Nur wenige politische Entscheidungen sind unumkehrbar, aber eine Gesellschaft,
die auf Grundlage zunehmend positiver Erfahrungen mit einer grünen Energiewende
mehrheitlich an den Begründungszusammenhängen der Atomwirtschaft zu
zweifeln beginnt, ist ein stabiler Faktor für eine nachhaltige politische
Entwicklung. Meine Frage ist nun, ob dieser Prozess durch den vorgestellten
Konsens befördert oder behindert wird, ob unsere Bemühungen und unser
Kampf dadurch glaubhafter wird oder wir Gefahr laufen, eben diese Kämpfe
zu diskreditieren.
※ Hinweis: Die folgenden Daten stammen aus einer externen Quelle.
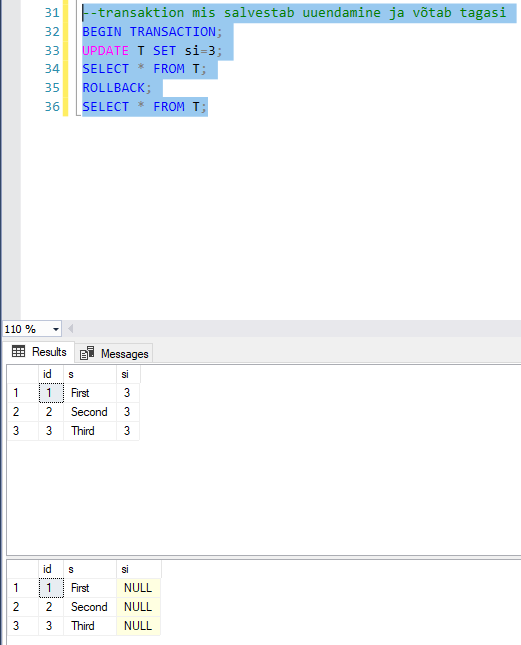The image size is (521, 645).
Task: Click the NULL cell in Second row
Action: click(x=138, y=607)
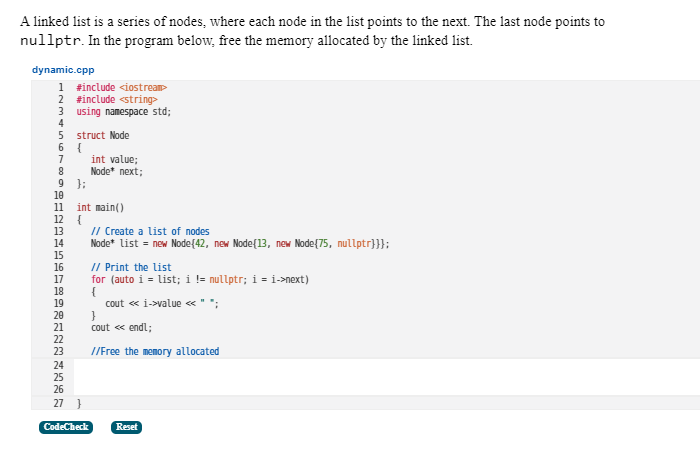The height and width of the screenshot is (456, 700).
Task: Click the Reset button
Action: click(126, 427)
Ich befürchte, dass die negativen Effekte überwiegen
und werde für einen BDK-Beschluss kämpfen, der sich, orientiert an
Karlsruhe, für eine Nachbesserung
des Konsenses oder für eine Dissenslösung ausspricht.
Ich weiß, dass die politischen Konsequenzen einer solchen Entscheidung
nicht einfach sind und ich weiß, dass eine solche Entscheidung koalitionsrelevant
sein kann. Ich bin mir aber sicher, dass wir im Interesse unserer zukünftigen
Energiepolitik und damit im Interesse aller Menschen, die durch den lebensfeindlichen
Betrieb von Atomanlagen bedroht sind, der vorliegenden Übereinkunft mit
der Atomwirtschaft nicht zustimmen dürfen. Wenn der Lauf der Geschichte
oder einfach nur der Zahn der Zeit ein schnelleres Ende der Atomwirtschaft bedeutet
als grünes Regierungshandeln, müssen wir notfalls
auch den Sinn grüner Regierungsbeteiligungen neu überdenken.